● **What the task requires**
Copy every one of the records below word for word, without changing anything.

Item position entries
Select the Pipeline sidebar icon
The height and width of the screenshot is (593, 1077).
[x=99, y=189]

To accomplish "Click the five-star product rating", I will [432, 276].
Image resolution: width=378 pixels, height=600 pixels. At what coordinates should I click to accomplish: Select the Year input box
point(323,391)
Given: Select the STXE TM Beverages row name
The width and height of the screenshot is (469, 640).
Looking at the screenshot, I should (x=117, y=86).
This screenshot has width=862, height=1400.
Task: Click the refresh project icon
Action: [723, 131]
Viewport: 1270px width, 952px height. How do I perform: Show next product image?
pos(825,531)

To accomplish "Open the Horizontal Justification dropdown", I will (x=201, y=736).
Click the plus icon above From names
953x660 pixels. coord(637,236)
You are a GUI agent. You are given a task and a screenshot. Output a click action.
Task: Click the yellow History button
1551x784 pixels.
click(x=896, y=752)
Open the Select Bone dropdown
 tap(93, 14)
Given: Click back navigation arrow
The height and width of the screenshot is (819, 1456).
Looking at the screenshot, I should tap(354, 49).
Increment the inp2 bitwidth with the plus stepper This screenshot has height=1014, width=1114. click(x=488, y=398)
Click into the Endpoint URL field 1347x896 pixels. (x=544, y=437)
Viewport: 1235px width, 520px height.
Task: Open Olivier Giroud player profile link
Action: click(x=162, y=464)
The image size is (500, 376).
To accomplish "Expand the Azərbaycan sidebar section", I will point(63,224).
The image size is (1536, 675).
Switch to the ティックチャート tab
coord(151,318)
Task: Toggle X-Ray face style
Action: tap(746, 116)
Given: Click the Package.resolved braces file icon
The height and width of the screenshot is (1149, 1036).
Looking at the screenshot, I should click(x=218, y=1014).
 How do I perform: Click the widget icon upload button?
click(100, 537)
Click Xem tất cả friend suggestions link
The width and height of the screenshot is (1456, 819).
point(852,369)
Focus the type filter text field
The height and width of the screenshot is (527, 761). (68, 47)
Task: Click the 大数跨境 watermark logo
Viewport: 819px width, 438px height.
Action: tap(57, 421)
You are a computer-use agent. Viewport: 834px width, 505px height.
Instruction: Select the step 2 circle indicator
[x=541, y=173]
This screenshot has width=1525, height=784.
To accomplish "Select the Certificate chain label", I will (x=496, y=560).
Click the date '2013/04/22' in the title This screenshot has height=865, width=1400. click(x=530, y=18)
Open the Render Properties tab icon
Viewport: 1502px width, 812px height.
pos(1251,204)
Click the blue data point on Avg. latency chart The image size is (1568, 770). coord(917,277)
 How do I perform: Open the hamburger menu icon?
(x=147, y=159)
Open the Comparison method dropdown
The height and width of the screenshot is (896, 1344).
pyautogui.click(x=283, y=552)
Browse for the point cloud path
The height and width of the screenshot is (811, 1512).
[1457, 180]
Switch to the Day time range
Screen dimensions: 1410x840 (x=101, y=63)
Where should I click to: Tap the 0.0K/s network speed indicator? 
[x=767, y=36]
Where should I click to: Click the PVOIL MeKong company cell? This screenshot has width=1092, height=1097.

● **Exercise output**
Select the Pipeline sidebar icon
The height and width of the screenshot is (593, 1077).
[x=99, y=189]

To accomplish "Click the five-star product rating", I will [432, 276].
Image resolution: width=378 pixels, height=600 pixels. At what coordinates should I click to accomplish: Select the Year input box
point(323,391)
Given: Select the STXE TM Beverages row name
The width and height of the screenshot is (469, 640).
Looking at the screenshot, I should (x=117, y=86).
This screenshot has width=862, height=1400.
Task: Click the refresh project icon
Action: [723, 131]
Viewport: 1270px width, 952px height. How do I perform: Show next product image?
pos(825,531)

To accomplish "Open the Horizontal Justification dropdown", I will (x=201, y=736).
Click the plus icon above From names
953x660 pixels. coord(637,236)
You are a GUI agent. You are given a task and a screenshot. Output a click action.
Task: Click the yellow History button
1551x784 pixels.
click(x=896, y=752)
Open the Select Bone dropdown
 tap(93, 14)
Given: Click back navigation arrow
The height and width of the screenshot is (819, 1456).
Looking at the screenshot, I should tap(354, 49).
Increment the inp2 bitwidth with the plus stepper This screenshot has height=1014, width=1114. click(x=488, y=398)
Click into the Endpoint URL field 1347x896 pixels. (x=544, y=437)
Viewport: 1235px width, 520px height.
Task: Open Olivier Giroud player profile link
Action: click(x=162, y=464)
The image size is (500, 376).
To accomplish "Expand the Azərbaycan sidebar section", I will point(63,224).
The image size is (1536, 675).
Switch to the ティックチャート tab
coord(151,318)
Task: Toggle X-Ray face style
Action: tap(746, 116)
Given: Click the Package.resolved braces file icon
The height and width of the screenshot is (1149, 1036).
Looking at the screenshot, I should click(x=218, y=1014).
 How do I perform: Click the widget icon upload button?
click(100, 537)
Click Xem tất cả friend suggestions link
The width and height of the screenshot is (1456, 819).
point(852,369)
Focus the type filter text field
The height and width of the screenshot is (527, 761). (68, 47)
Task: Click the 大数跨境 watermark logo
Viewport: 819px width, 438px height.
Action: tap(57, 421)
You are a computer-use agent. Viewport: 834px width, 505px height.
Instruction: Select the step 2 circle indicator
[x=541, y=173]
This screenshot has width=1525, height=784.
To accomplish "Select the Certificate chain label", I will (x=496, y=560).
Click the date '2013/04/22' in the title This screenshot has height=865, width=1400. click(x=530, y=18)
Open the Render Properties tab icon
Viewport: 1502px width, 812px height.
pos(1251,204)
Click the blue data point on Avg. latency chart The image size is (1568, 770). coord(917,277)
 How do I perform: Open the hamburger menu icon?
(x=147, y=159)
Open the Comparison method dropdown
The height and width of the screenshot is (896, 1344).
pyautogui.click(x=283, y=552)
Browse for the point cloud path
The height and width of the screenshot is (811, 1512).
[1457, 180]
Switch to the Day time range
Screen dimensions: 1410x840 (x=101, y=63)
Where should I click to: Tap the 0.0K/s network speed indicator? 
[x=767, y=36]
Where should I click to: Click the PVOIL MeKong company cell? This screenshot has width=1092, height=1097.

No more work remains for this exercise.